Long a fixture of Denver’s city skyline, TIAA will soon have a presence at street level, too.
The financial services giant, previously known as TIAA-CREF, will open a ground-level retail space at 1670 Broadway in the fall of 2018 as part of a larger renovation that’s changing the downtown skyscraper’s street presence.
The tower’s three-story podium/atrium is gone, and construction is underway on a more modern four-story podium in its place. The structure will house a new building entrance and TIAA’s retail space, as well as a fitness center, expanded cafeteria dining area, sundry store, collaborative work area and outdoor terrace.
In early 2016, TIAA announced plans to renovate and expand its offices at 1670 Broadway, in part to accommodate expected growth of its downtown workforce. The company’s footprint takes up roughly half of the 700,000-square-foot, 36-story building.
“We have a Boulder office, we have a Fort Collins office, but in Denver, our customers right now are going up to our 33rd floor, which isn’t an ideal customer experience,” said Adeeb Khan, director of corporate social responsibility for TIAA. “The idea of having that first-floor space is vital to us being able to deliver our services in the best possible way. It’s going to be a real new face for us in the Denver community.”

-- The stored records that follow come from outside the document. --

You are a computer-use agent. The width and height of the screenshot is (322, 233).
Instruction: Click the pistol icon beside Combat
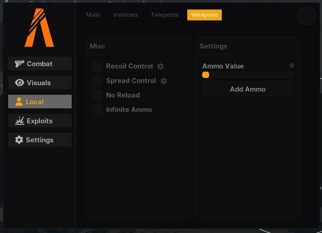[x=20, y=63]
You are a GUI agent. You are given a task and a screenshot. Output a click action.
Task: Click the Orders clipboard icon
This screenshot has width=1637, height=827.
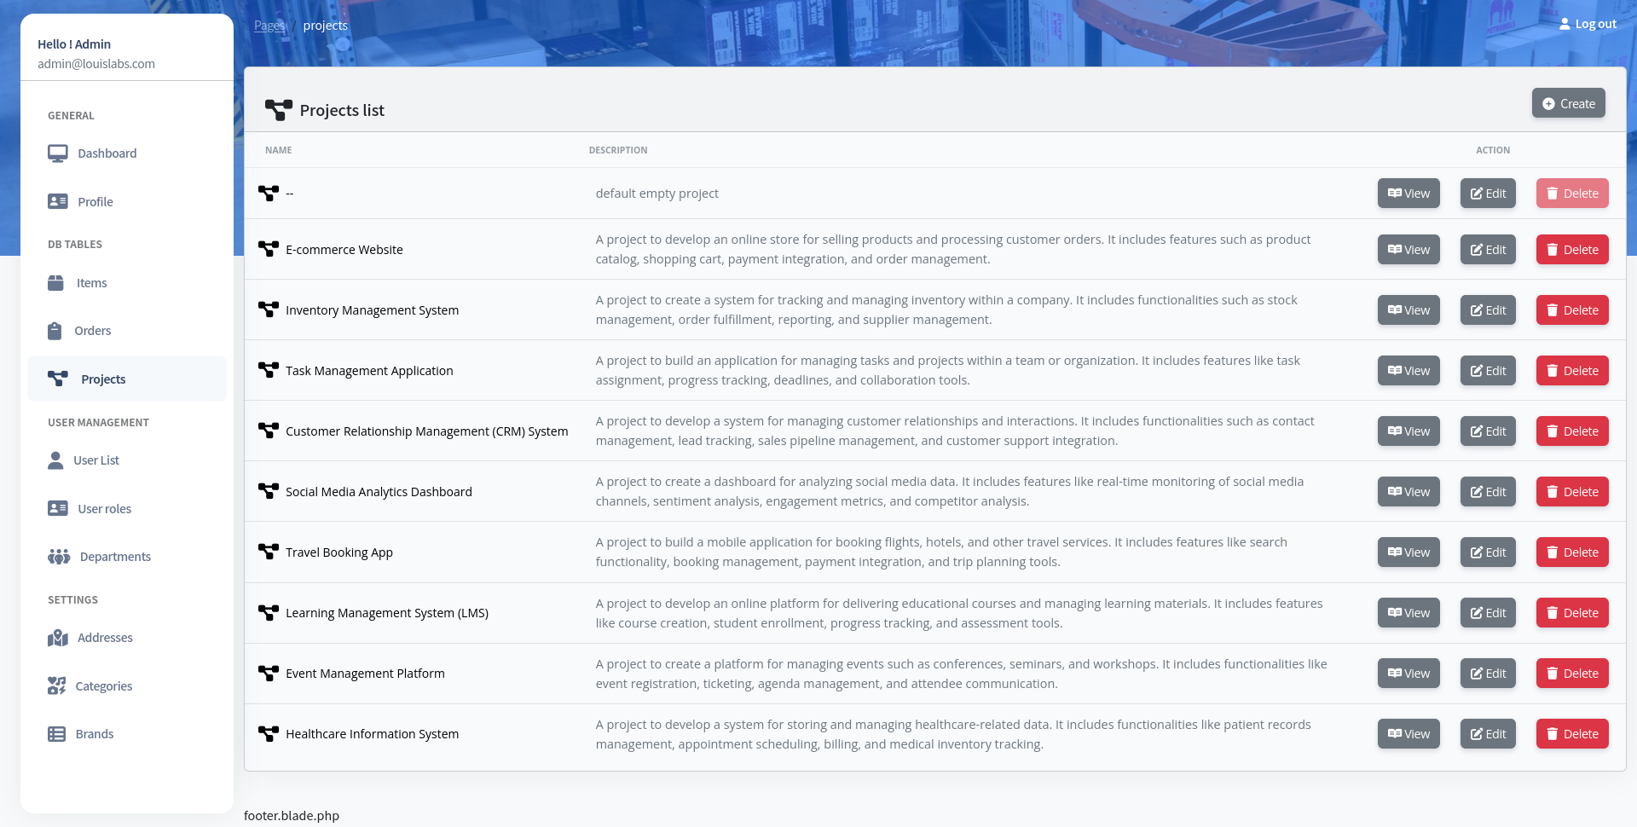(x=55, y=331)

Designed by Alan Colussy Architecture and Open Studio Architecture, the high-efficiency podium replaces a “winter garden”-style atrium that was pretty novel when the building opened in 1980, architect Alan Colussy said.
“It was successful when it first came to be, but through time, it was showing a little bit as far as aging, how well it performs,” Colussy said. “It wasn’t up to its potential.”
The podium — a horizontal structure at the base of a skyscraper — was designed to both better activate the building’s ground-floor pedestrian experience and provide a large rooftop space just for TIAA employees, he said.
“We really wanted to be able to celebrate that and use that as a strong amenity, to really have a memorable outdoor urban experience,” Colussy said.
The Starbucks that was previously inside in the atrium has already moved to its own storefront facing Broadway.
TIAA staying in the building was a “huge win” for downtown Denver, said Nicholas Pavlakovich, vice chairman of Cushman & Wakefield, the building’s property manager.
“TIAA initially thought their needs would only be achievable in a build-to-suit location and potentially the suburbs,” Pavlakovich said in an email.
All of the new amenities, including the fitness center that will be exclusively for TIAA employees, have been well received by the company’s 1,500 downtown workers, Khan said. TIAA is also renovating all 18 of its floors in the building.
The tower at 1670 Broadway joins a growing wave of older downtown office buildings that are reinvesting to better meet the needs of today’s workforce. Just last year, Denver’s tallest building, Republic Plaza, unveiled a $5 million overhaul that included a tenant-only lounge, co-working area and fitness center.
At 1670 Broadway, the team has been working for a number of years to improve the building’s sustainability and energy efficiency. Recent upgrades resulted in more than $390,000 in electrical and steam cost savings from 2013 to 2016, according to a recent article in Building Owners and Managers Association’s magazine
“Sustainability is no longer a ‘nice to have’ but has become a ‘need to have’ for successful real estate investment managers,” said Matthew Lynch, head of U.S. real estate and private markets at UBS Asset Management, which advises the investment fund that owns the building. “We have placed a tremendous focus on sustainability in our investment process over the years.”